## DO THIS
Transcribe the rows word for word, starting from the first row and ending with the line that contains "point(130,46)", including that line. Leave the pictures out.

## INPUT MATERIAL
####
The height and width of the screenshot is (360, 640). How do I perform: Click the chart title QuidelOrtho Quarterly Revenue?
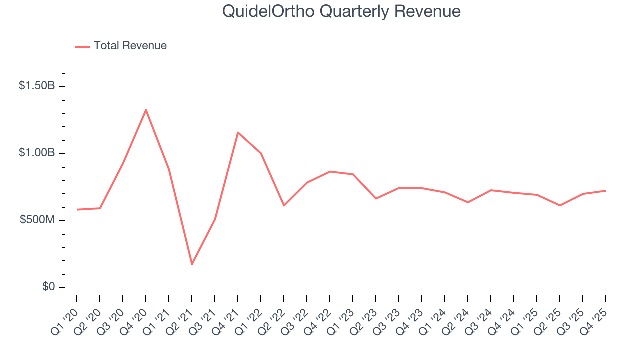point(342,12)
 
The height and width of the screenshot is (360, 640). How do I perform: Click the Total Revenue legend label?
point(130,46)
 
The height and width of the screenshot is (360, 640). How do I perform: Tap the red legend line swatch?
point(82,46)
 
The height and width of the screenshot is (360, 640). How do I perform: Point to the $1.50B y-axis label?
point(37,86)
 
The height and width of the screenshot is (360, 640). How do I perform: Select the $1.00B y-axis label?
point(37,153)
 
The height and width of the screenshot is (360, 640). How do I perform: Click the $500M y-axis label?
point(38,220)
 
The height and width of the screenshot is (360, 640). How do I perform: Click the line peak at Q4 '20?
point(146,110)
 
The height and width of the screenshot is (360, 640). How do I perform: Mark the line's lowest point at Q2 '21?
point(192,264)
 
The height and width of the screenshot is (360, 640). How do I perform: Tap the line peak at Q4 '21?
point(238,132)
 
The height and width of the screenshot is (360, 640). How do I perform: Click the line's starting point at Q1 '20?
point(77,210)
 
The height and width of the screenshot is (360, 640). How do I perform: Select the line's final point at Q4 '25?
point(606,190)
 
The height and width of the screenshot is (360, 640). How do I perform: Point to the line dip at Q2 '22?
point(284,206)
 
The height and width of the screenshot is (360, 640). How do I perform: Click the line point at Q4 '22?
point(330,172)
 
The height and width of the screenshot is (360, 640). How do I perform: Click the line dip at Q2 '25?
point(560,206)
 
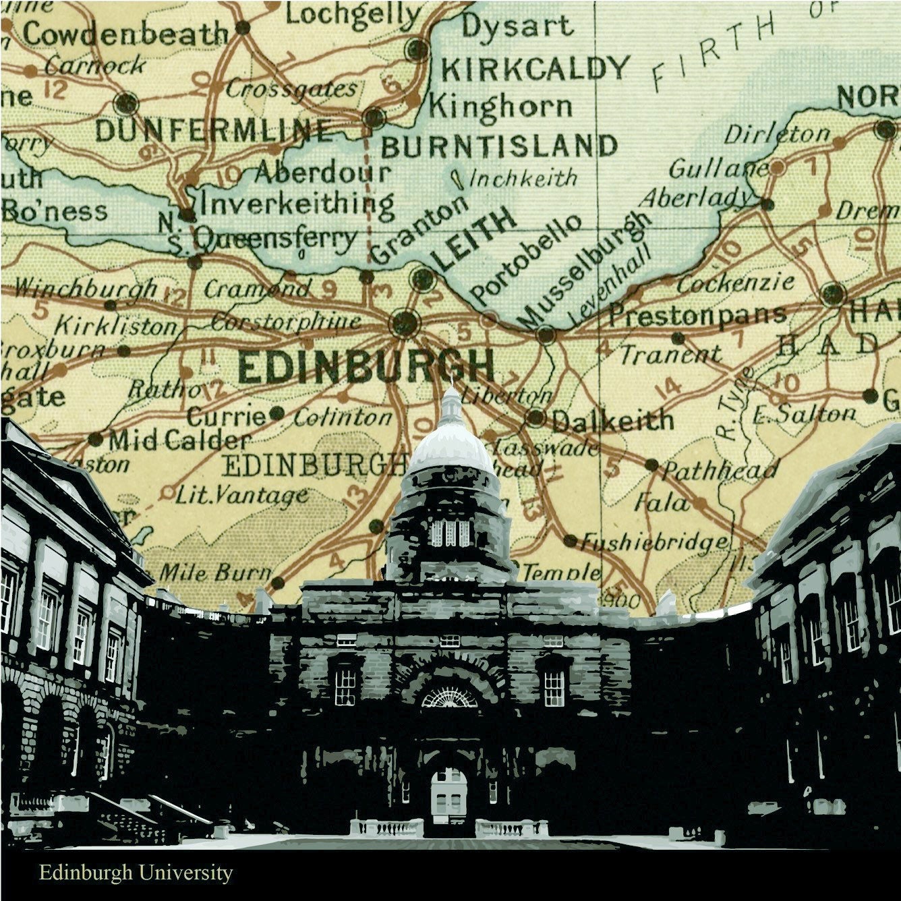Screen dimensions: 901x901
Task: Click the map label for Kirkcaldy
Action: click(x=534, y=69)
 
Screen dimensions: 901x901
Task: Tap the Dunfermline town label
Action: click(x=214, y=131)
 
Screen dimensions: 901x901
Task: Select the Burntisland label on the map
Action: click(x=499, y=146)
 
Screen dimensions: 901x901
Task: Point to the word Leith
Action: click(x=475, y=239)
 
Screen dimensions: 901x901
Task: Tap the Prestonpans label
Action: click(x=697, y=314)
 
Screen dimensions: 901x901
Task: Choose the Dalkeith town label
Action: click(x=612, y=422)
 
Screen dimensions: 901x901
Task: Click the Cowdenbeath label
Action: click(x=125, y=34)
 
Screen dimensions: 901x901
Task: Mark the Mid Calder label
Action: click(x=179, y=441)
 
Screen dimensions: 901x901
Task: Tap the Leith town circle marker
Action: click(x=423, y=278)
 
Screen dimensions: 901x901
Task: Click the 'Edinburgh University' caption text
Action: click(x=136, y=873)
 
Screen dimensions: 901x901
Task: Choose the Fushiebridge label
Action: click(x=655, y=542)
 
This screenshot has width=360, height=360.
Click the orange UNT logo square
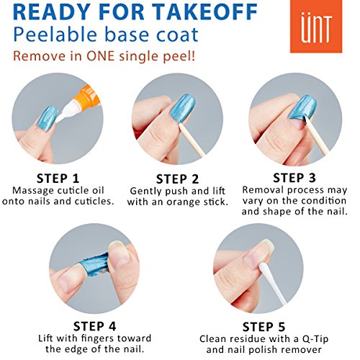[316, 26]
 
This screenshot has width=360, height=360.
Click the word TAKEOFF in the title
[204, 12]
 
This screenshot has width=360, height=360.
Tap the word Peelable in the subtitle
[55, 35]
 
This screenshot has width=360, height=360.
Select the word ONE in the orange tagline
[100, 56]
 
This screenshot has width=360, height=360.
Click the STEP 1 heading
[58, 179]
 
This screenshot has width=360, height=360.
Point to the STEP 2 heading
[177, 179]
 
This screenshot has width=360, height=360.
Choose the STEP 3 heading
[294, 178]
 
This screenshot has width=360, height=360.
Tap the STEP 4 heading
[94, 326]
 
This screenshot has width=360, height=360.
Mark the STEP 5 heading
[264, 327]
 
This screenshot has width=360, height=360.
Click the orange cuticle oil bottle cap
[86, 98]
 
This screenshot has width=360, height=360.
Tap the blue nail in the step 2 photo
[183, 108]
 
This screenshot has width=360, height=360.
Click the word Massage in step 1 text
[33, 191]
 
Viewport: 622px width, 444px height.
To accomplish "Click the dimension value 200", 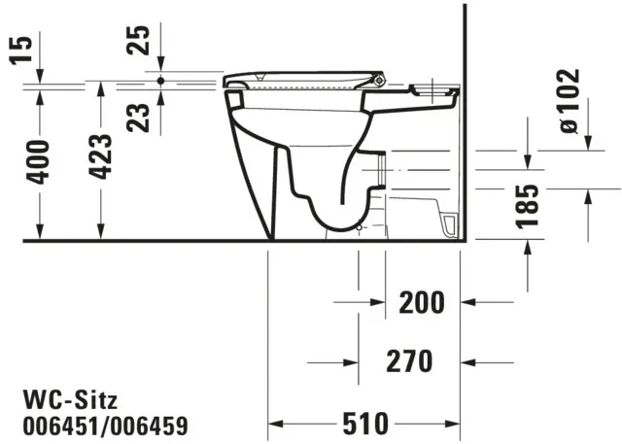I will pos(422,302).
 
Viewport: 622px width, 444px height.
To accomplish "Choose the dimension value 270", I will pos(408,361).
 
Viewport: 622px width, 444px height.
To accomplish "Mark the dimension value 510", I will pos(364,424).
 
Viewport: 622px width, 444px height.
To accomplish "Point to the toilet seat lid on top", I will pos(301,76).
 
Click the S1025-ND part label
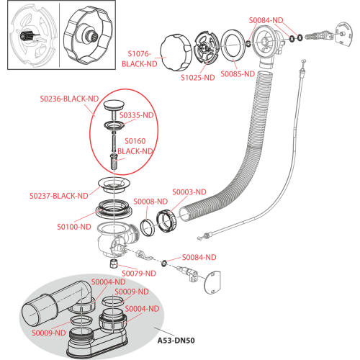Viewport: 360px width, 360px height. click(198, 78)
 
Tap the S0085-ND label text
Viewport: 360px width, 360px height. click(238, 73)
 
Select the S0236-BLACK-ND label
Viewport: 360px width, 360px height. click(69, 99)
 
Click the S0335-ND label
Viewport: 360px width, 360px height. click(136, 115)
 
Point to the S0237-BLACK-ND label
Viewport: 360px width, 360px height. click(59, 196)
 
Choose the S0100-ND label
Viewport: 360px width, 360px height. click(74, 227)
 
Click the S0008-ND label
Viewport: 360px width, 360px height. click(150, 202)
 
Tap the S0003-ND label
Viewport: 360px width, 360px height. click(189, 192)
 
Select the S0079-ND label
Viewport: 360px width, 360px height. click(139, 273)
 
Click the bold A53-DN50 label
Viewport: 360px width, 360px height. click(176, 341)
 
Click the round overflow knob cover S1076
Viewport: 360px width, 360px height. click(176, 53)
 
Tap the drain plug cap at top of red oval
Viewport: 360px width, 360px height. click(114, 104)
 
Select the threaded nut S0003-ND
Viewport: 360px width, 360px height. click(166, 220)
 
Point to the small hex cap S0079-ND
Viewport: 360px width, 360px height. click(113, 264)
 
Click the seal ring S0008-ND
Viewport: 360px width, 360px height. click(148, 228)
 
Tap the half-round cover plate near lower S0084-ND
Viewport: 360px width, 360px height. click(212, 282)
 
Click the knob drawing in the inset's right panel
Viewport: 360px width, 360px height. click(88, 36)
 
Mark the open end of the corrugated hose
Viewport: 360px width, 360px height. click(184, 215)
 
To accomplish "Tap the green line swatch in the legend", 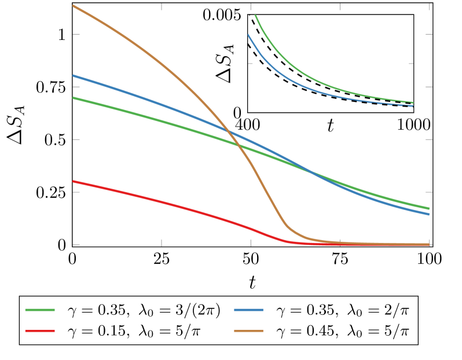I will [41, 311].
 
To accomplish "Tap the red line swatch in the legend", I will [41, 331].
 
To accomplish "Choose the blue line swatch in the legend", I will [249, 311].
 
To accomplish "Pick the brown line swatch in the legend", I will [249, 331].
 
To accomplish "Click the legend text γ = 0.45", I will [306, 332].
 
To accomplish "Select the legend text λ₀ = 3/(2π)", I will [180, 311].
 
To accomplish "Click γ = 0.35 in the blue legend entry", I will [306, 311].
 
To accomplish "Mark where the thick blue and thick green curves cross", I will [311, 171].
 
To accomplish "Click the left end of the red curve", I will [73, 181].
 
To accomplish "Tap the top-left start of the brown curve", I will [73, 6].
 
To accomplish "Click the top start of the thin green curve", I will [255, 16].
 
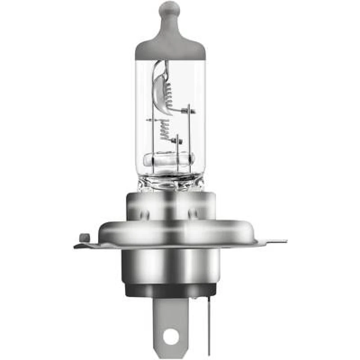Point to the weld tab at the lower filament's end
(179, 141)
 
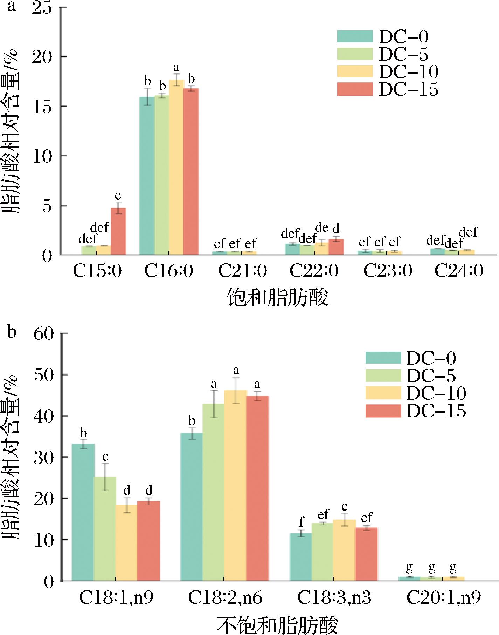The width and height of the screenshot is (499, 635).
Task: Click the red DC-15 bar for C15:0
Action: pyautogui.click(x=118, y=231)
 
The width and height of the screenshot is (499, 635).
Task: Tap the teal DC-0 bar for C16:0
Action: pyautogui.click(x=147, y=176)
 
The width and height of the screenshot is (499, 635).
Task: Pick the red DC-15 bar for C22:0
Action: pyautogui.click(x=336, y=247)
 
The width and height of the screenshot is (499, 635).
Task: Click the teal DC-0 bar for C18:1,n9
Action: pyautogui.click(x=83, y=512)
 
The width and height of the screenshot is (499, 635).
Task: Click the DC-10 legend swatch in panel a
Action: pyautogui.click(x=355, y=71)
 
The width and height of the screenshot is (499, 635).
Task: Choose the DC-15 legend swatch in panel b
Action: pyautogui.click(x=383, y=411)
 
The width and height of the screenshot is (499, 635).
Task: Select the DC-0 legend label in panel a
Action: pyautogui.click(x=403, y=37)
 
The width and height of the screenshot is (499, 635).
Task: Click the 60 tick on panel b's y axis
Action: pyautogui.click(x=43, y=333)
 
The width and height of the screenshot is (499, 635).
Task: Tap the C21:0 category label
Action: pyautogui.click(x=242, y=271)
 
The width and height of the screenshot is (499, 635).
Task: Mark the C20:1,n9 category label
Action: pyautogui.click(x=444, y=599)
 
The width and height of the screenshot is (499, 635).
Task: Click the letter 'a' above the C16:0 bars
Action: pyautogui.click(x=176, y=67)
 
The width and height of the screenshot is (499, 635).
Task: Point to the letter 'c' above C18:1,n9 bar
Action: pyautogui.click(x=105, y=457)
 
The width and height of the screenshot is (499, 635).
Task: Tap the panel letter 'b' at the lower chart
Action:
####
## WRITTEN ANSWER
The height and width of the screenshot is (360, 640). How do I perform: Click the chart title QuidelOrtho Quarterly Revenue?
point(342,12)
 
The height and width of the screenshot is (360, 640). How do I perform: Click the Total Revenue legend label?
point(130,46)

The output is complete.